Introducing PBON

PBON (Portable Binary Object Notation) is a light-weight binary data interchange format inspired by JSON.

PBON is built on the same structures as JSON, namely:

A collection of key/value pairs (realized as an object in some programming languages)
An ordered list of values (realized as an array in some programming languages)

The primary difference between JSON and PBON is that PBON is a more compact format that allows binary data (including Unicode strings) to be represented directly in the encoding without escaping. The trade-off is that PBON loses some human-readability to achieve this compactness.

PBON prefers the simplicity of JSON over implementing the most compact binary representation possible, in order to maintain some human-readability and to make implementation straightforward.

PBON supports backward compatibility by enabling implementations to skip values with unrecognized keys, for example, key/value pairs added as part of a newer version of an object.

In PBON, an object is an unordered set of key/value pairs. An object begins with a left brace { and ends with a right brace }.

object

A key is a positive integer encoded as a variable-length integer.

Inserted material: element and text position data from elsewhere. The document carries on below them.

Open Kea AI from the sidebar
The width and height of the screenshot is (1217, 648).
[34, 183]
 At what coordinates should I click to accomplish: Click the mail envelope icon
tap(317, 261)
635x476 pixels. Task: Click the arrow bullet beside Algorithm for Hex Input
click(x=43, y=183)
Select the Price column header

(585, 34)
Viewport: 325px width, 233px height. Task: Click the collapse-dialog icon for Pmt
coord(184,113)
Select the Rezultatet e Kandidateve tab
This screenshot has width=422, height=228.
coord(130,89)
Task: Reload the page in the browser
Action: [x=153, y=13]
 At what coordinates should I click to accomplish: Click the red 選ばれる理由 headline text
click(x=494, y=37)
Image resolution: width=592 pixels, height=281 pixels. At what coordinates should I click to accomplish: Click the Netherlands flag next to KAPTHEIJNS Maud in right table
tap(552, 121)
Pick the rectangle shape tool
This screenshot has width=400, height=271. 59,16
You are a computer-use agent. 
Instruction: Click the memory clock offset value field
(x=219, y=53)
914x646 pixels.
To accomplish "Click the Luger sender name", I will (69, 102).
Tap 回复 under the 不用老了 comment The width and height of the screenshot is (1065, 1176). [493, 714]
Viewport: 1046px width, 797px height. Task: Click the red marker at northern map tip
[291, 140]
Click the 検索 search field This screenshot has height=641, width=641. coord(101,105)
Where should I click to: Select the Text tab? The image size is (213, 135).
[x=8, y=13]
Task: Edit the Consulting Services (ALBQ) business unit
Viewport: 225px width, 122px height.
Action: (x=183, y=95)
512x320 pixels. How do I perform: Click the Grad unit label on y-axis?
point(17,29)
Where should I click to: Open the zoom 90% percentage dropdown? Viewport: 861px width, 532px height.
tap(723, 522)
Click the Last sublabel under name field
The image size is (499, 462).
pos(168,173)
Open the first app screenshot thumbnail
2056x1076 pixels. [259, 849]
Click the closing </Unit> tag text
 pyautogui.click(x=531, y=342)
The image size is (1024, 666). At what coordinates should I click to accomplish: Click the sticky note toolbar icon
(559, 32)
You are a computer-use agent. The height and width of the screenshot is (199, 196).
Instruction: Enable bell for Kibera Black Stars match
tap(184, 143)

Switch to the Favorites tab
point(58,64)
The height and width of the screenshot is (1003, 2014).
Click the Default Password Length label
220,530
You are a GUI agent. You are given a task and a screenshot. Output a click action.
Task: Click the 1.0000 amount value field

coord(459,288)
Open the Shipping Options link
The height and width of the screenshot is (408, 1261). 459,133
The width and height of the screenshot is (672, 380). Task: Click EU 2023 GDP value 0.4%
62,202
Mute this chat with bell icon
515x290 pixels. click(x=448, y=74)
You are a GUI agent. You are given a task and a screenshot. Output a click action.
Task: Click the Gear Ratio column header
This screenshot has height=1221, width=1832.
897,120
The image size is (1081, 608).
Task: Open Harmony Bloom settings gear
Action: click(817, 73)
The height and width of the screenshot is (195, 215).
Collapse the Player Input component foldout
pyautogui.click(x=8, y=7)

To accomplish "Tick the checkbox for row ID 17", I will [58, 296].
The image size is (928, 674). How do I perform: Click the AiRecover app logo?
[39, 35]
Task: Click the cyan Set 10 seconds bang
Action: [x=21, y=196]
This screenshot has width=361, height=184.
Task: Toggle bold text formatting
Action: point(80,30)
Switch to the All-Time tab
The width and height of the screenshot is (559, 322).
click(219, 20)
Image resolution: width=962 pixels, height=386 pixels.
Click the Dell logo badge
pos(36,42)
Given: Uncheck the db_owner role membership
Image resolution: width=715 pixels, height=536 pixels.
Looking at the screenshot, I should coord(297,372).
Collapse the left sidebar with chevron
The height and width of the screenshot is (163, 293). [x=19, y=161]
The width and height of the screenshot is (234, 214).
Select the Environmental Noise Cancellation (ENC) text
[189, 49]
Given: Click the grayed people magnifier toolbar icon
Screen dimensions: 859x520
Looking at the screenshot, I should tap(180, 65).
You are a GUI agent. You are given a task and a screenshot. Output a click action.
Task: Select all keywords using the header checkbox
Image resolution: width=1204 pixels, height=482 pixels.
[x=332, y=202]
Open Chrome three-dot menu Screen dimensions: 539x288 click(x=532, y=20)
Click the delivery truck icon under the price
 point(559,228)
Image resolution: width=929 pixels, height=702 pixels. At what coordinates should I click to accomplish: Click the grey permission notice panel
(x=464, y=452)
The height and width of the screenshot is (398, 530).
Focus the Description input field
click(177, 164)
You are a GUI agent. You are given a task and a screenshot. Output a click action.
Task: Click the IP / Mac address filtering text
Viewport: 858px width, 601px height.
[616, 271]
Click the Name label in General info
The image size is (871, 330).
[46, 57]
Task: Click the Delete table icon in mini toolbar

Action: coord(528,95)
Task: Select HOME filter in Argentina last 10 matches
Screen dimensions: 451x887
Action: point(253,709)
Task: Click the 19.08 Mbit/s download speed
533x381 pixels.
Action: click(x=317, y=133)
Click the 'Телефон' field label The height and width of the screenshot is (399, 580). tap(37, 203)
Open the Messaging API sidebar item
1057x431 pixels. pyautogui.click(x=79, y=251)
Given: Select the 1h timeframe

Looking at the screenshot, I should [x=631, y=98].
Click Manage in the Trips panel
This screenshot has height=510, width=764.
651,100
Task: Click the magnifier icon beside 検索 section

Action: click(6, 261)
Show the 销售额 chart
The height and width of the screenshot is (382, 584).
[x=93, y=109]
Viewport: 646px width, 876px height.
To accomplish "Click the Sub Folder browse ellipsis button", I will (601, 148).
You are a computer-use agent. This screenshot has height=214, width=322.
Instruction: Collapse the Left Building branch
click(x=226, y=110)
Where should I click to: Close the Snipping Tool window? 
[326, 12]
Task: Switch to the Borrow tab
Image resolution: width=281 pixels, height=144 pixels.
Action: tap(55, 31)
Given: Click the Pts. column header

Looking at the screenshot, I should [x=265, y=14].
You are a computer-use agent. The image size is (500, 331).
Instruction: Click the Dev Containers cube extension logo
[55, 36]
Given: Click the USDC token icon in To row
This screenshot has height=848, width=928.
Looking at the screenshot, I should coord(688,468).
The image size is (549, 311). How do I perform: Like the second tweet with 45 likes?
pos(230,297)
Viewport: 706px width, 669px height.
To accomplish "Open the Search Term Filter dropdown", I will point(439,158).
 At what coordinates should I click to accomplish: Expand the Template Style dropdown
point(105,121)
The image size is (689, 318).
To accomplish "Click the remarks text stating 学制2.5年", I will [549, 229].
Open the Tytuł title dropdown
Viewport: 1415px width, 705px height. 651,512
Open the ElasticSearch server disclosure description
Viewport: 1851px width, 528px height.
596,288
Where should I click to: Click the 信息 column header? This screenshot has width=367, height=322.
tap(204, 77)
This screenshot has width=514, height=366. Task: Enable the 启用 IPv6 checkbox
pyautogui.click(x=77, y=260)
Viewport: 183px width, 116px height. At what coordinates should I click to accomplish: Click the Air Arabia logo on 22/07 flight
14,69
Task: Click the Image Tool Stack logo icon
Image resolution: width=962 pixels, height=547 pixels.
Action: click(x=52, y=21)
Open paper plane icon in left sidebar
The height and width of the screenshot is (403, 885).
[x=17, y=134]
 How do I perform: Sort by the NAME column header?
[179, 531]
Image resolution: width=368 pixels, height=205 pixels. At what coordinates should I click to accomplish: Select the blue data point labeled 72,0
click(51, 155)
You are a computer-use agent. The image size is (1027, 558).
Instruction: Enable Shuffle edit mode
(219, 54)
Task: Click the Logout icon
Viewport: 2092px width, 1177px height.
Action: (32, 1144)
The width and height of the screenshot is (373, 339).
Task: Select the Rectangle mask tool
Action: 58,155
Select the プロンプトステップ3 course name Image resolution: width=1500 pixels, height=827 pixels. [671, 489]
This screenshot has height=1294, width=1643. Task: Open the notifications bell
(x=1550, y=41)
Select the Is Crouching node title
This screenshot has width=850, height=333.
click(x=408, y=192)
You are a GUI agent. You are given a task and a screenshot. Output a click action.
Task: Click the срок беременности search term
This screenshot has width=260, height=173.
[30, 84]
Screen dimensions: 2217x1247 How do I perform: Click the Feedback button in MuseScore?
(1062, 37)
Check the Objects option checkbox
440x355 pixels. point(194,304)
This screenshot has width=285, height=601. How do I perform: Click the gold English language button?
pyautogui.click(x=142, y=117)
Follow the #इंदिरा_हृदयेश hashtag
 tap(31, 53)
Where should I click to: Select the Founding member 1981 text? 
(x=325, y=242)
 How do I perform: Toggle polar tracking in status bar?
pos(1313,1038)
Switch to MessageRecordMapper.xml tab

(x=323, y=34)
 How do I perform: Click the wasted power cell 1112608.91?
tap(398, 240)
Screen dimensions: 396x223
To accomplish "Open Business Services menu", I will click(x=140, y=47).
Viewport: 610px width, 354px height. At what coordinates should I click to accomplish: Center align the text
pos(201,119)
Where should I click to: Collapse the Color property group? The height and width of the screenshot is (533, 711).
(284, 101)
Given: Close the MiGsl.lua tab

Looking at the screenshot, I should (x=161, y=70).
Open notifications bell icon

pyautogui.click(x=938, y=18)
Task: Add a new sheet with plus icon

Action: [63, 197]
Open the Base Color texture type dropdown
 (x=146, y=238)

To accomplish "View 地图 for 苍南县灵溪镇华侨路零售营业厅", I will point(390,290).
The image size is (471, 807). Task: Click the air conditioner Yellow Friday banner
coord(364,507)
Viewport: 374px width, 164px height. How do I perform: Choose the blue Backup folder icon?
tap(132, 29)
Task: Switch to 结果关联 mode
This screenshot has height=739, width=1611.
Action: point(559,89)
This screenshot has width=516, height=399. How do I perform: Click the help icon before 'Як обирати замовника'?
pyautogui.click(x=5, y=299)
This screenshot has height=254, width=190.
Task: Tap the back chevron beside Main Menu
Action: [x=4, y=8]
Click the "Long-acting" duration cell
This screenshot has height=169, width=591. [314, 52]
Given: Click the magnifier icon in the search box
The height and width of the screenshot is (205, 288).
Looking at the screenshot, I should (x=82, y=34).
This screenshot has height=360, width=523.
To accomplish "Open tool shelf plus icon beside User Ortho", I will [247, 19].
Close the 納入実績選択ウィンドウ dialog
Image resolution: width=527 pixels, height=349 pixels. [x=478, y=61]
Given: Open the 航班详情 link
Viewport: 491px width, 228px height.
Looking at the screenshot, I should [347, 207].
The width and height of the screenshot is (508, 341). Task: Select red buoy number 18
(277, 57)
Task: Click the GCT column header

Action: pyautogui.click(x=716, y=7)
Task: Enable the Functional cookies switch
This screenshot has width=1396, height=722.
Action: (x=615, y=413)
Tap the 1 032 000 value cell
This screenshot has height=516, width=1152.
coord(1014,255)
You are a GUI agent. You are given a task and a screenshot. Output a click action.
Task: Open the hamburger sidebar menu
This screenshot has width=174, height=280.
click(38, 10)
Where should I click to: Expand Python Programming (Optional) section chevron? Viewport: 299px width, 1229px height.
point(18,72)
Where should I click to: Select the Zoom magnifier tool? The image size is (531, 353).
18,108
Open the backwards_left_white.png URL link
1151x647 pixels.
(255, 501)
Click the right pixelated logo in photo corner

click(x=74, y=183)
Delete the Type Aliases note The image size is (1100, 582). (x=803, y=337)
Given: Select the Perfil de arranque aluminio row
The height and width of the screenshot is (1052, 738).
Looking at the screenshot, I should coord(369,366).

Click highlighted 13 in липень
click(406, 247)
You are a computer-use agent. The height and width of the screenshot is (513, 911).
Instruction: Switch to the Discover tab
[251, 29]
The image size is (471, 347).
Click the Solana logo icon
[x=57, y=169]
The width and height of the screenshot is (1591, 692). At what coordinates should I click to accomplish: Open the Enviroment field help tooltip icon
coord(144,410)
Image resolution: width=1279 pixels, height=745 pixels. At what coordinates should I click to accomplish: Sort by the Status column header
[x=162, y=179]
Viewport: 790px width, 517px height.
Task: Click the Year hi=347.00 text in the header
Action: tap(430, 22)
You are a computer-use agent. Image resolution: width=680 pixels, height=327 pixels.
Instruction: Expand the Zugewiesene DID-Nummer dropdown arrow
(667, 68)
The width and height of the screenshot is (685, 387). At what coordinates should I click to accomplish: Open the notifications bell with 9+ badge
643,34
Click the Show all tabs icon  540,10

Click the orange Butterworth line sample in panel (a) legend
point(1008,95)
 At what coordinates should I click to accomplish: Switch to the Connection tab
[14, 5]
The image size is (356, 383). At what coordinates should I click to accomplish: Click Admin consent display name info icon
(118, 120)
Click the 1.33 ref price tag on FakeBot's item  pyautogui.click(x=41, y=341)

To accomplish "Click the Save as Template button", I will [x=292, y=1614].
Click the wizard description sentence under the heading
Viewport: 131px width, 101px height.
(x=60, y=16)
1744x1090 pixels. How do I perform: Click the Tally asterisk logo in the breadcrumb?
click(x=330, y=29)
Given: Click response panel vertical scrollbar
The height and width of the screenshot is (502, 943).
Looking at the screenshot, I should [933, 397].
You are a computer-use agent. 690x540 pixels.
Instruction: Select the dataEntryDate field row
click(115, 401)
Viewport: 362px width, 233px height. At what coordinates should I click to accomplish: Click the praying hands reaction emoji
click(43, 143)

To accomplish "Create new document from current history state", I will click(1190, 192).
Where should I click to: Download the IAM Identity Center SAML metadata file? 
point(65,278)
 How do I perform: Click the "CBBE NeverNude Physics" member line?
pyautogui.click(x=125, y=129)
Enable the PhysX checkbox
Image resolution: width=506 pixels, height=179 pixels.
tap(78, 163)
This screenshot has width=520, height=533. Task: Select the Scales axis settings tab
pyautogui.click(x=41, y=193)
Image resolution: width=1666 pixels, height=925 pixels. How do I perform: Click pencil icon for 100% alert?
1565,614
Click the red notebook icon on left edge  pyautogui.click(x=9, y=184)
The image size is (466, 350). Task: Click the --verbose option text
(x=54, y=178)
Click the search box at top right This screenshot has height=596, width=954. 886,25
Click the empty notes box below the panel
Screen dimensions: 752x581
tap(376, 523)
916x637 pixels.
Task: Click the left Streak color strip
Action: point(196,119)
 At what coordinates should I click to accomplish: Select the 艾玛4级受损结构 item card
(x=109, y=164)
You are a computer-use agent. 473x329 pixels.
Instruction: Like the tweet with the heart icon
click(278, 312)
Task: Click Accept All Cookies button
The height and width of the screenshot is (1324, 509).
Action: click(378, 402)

An array is an ordered collection of values. An array begins with a left bracket [ and ends with a right bracket ].

array

A value can be binary, a string, an integer, a float, an object, an array, true (t) or false (f) or null (~).

value

A binary value is a length-prefixed sequence of bytes.

A length-prefix is a non-negative integer value, encoded as variable-length integer.

A string is a length-prefixed sequence of UTF-8 encoded characters.

An integer is a length-prefixed base-256 encoded value in big-endian order. Negative integer values are stored using the bitwise complement of the negative value with the most significant bit (the sign bit) set to 1.

A float is a length-prefixed IEEE 754 encoded floating point value in big-endian order.

Variable-length integer

A variable-length integer is stored as an initial byte followed by one or more trailing bytes.

The most-significant bit of each byte (C) is a continuation indicator, which is set to 1 for all but the last byte.

The second most-significant bit of the first byte (S) is reserved as the sign indicator, which is set to 1 for negative values.

The remaining bits (Vn) contain the value in big-endian byte order (most significant digits first).

Negative values are transformed using a bitwise complement operation before encoding. This ensures that small negative numbers will also occupy a small amount of encoded space.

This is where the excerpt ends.